ABT-737
- Names: Preferred IUPAC name 4-{4-[(4′-Chloro[1,1′-biphenyl]-2-yl)methyl]piperazin-1-yl}-N-(4-{[(2R)-4-(dimethylamino)-1-(phenylsulfanyl)butan-2-yl]amino}-3-nitrobenzene-1-sulfonyl)benzamide

Identifiers
- CAS Number: 852808-04-9;
- 3D model (JSmol): Interactive image;
- ChEBI: CHEBI:47575;
- ChemSpider: 9403232;
- PubChem CID: 11228183;
- UNII: Z5NFR173NV;
- CompTox Dashboard (EPA): DTXSID7042641 ;

Properties
- Chemical formula: C_{42}H_{45}ClN_{6}O_{5}S_{2}
- Molar mass: 813.43 g·mol^{−1}

= ABT-737 =

Chemical compound

ABT-737 is a small molecule drug that inhibits Bcl-2 and Bcl-xL, two members of the Bcl-2 family of evolutionarily-conserved proteins that share Bcl-2 Homology (BH) domains.
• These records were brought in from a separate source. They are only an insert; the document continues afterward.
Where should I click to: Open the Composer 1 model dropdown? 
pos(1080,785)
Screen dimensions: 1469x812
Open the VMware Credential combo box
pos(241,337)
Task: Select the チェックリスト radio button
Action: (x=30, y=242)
First developed as a potential cancer chemotherapy, it was subsequently identified as a senolytic (a drug that selectively induces cell death in senescent cells).

The Bcl-2 family is most notable for their regulation of apoptosis, a form of programmed cell death, at the mitochondrion; Bcl-2 and Bcl-xL are anti-apoptotic proteins. Because many cancers have mutations in these genes that allow them to survive, scientists began working to develop drugs that would inhibit this pathway in the 1990s. ABT-737 was one of the earliest of a series of drugs developed by Abbott Laboratories (now Abbvie) to target this pathway, based on their resolution of the 3D structure of Bcl-xL and studies using high-field solution nuclear magnetic resonance (NMR) that revealed how the BH domains of these proteins interacted with their targets.

ABT-737 was superior to previous BCL-2 inhibitors given its higher affinity for Bcl-2, Bcl-xL and Bcl-w. In vitro studies showed that primary cells from patients with B-cell malignancies are sensitive to ABT-737. In animal models, it improved survival, caused tumor regression, and cured a high percentage of mice. In preclinical studies utilizing patient xenografts, ABT-737 showed efficacy for treating lymphoma and other blood cancers.

Unfortunately, ABT-737 is not bioavailable after oral administration, leading to the development of navitoclax (ABT-263) as an orally-available derivative with similar activity on small cell lung cancer (SCLC) cell lines. Navitoclax entered clinical trials, and showed promise in haematologic cancers, but was stalled when it was found to cause thrombocytopenia (severe loss of platelets), which was discovered to be caused by the platelets' requirement for Bcl-xL for survival.

Subsequently, it was reported that ABT-737 specifically induces apoptosis in senescent cells in vitro and in mouse models.